In this article, I will be looking specifically at the option of planting your plants directly into the ground and whether or not you should have to till your ground with a machine tiller or not.
Most people tend to think that if you are going to have a garden of any type that it is best to purchase or rent or borrow a tiller and till up the soil in the area that is to be your garden. Many people have taken this approach over the years, but recently it has become the subject of controversy. There are some agriculturalists that are now saying that tilling your soil right before planting is not a good idea and that it actually does damage to the structure of the soil.
Many of us don’t have the time or the money to get a tiller and till up a part of our yard. So how do we deal with this situation if we don’t want to till, but have very hard, dense, and compacted soil?
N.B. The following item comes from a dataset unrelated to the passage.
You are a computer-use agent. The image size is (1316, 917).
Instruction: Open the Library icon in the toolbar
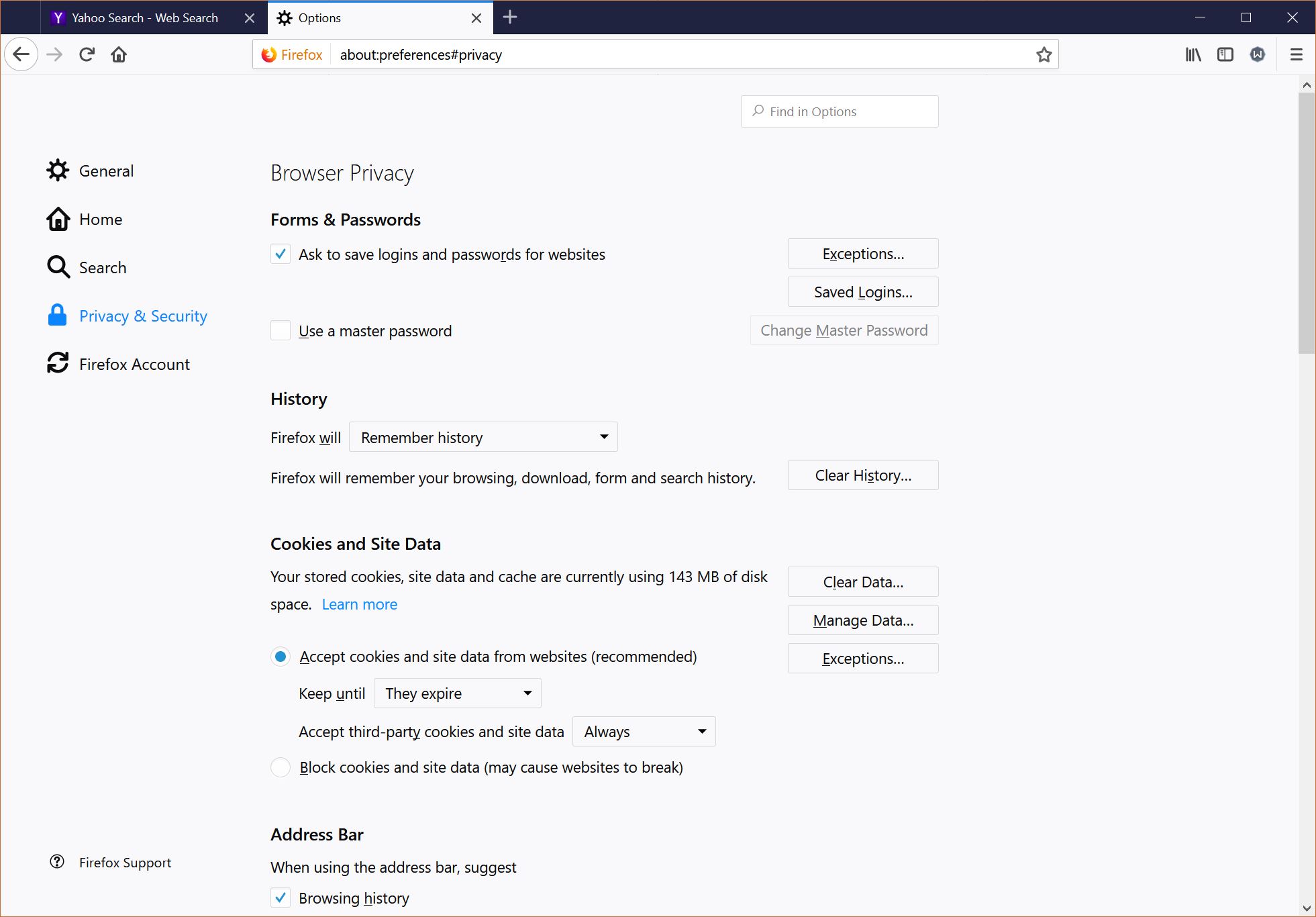click(x=1193, y=54)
The answer to this is relatively simple and is one that I have used with successful results. What you can do is dig a hole in the ground with a shovel where you want to plant your tomato plant. Make the hole approximately 15 inches around and anywhere from 18 to 24 inches deep. This hole in the ground essentially becomes your “pot” for your plant.
Next what you should do is fill the hole with a planting mix that you create. What I have done is used a mixture of potting mix, peat moss, organic humus, and vermiculite. All of these items can be purchased at your local home store. You can add some of the original soil back into your mix if you want, but make sure that the original soil content in your mix is less than 50 percent. If you prefer, it is perfectly acceptable to put all of your original soil elsewhere in your landscape and fill the hole completely with your new mix.
Fill the hole up with the mix flush to the ground and plant your tomato plant or seedling in the middle. At this point, it is helpful to put some mulch around the plant that will cover all of your planting mix. I prefer to use a black colored mulch purchased from my local home store. The reason for this is because tomato plant roots like to be in warm soil, and the black colored mulch will absorb the sun and help your new planting mix to warm up quicker. When your soil is warm, your tomato plant will grow at a more rapid rate than when the soil is cold.
So that is how to plant your tomato plants in the ground without tilling and still retain the greatest results of a beneficial loose soil for your tomato plant.